I first ended up in Winnemucca, Nevada, as the sports editor of The Humboldt Sun, the only daily newspaper in a county roughly the size of Vermont. I knew I wouldn't spend my career there because there's only so much you can do with one high school in the town and one out in the county, so when I applied for and was offered a job as a sports writer at the Denton Record-Chronicle, I took it.
I moved to Denton for the chance to cover some of the best high school sports in the country, and maybe do a sidebar on the University of North Texas before perhaps taking on one of those beats myself. When the sports editor position came open, I put in for it, but the managing editor had already hired someone, telling me he didn't think I was "management material," nor did he realize I had "any inkling" of being a manager. With the glass ceiling being paved over, I had no reason to stick around in Denton.
So then I moved to Lubbock, Texas, to cover minor-league hockey and high school sports at the Avalanche-Journal. Again, when one of the big-time college beats came open, I put in for it, the sports editor hemmed and hawed, and he brought in someone from a nearby paper to do the job. The things he said (or maybe the way he said them) made clear that he had no intention of considering me for any of the high-profile college beats, so I had no reason to stick around there for any length of time.
So then I moved to Cheyenne, Wyoming, to cover the University of Wyoming men's basketball team; I hired on for football, then switched spots with my sports editor. I had the title of assistant sports editor, and I got a little management experience, but the thrust of my job was covering a shitty college basketball team. I burned out on it after three seasons and one near-miss of a coaching search, and after I found religion in regard to work-life balance, I headed for the copy desk...
...in Bellingham, Washington. There, I wreaked the havoc of designing a sports section five nights a week, taking game calls, the usual stuff. I bristled under an overbearing editor, a my-way-or-the-highway kind of guy at a paper run like the Bush administration — this is what we're doing, and you're either with us or against us. That might work on a 20-something eager to please, but not a veteran journalist, so I moved on again.
This time, it was to Davenport, Iowa, where management had a lighter hand, and I learned a little more about designing pages. I hit a bit of a wall, though, and admittedly I muddled through my life there, taking on a second job to pay the bills, until a friend called with an offer to edit a university magazine. Onward.
I came to Laramie, Wyoming, to edit UWyo, the magazine for alumni and friends of the University of Wyoming. After two-and-a-half years, oversight of the magazine changed, my job description changed, I bristled some more, and I'm now looking to move on again.
Save for a few minor tweaks (aka "spin"), this is what I told some people at a job interview a few days ago in response to the title of this blog, a comment from one of the hiring editors. She saw my résumé a few weeks ago and never mentioned my job-hopping, until I sat in her office a little after 10 EDT on Thursday morning. Over lunch a couple hours later I walked her through it, then did the same for someone else that same day. This was the first time in my career anyone had a problem with my transience.
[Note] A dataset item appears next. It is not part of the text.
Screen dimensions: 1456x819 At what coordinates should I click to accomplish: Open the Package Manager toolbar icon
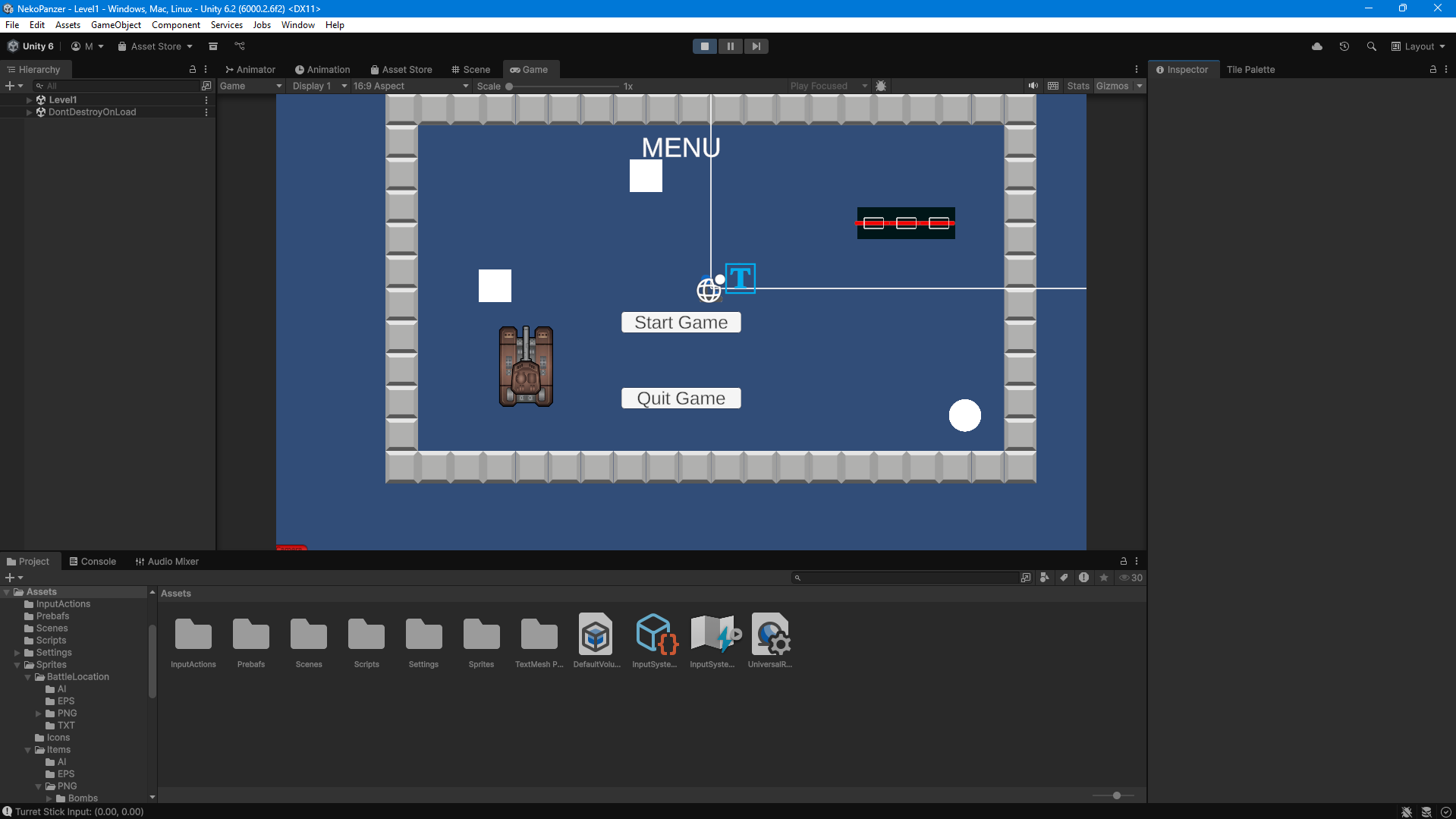tap(213, 46)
I would have loved to hire into the perfect situation straight out of college, a place where I got the necessary guidance and room to improve, plus management that really tried to help people succeed within those walls. It would be great to mark 15 years (or 10, or even 5) at one place and earn that extra week of vacation and the resulting raise, as well as a cake in the breakroom, a nameplate on the desk, or a place in the parking lot. It doesn't work that way, though. Journalism is transient — you have to go where you find work, as opposed to teaching or law or medicine, where you can find work wherever you go — and clearly I've embraced that transience. For better or for worse, I've bounced around.
So how many people drop into the ideal situation early in their careers and then stick around forever? How justified was this interviewer in extrapolating from her own heavily-tenured staff that everyone should have X number of jobs on their résumé after X years? And who would have guessed that my constant searching of that ideal situation, that sweet spot, would someday work against me?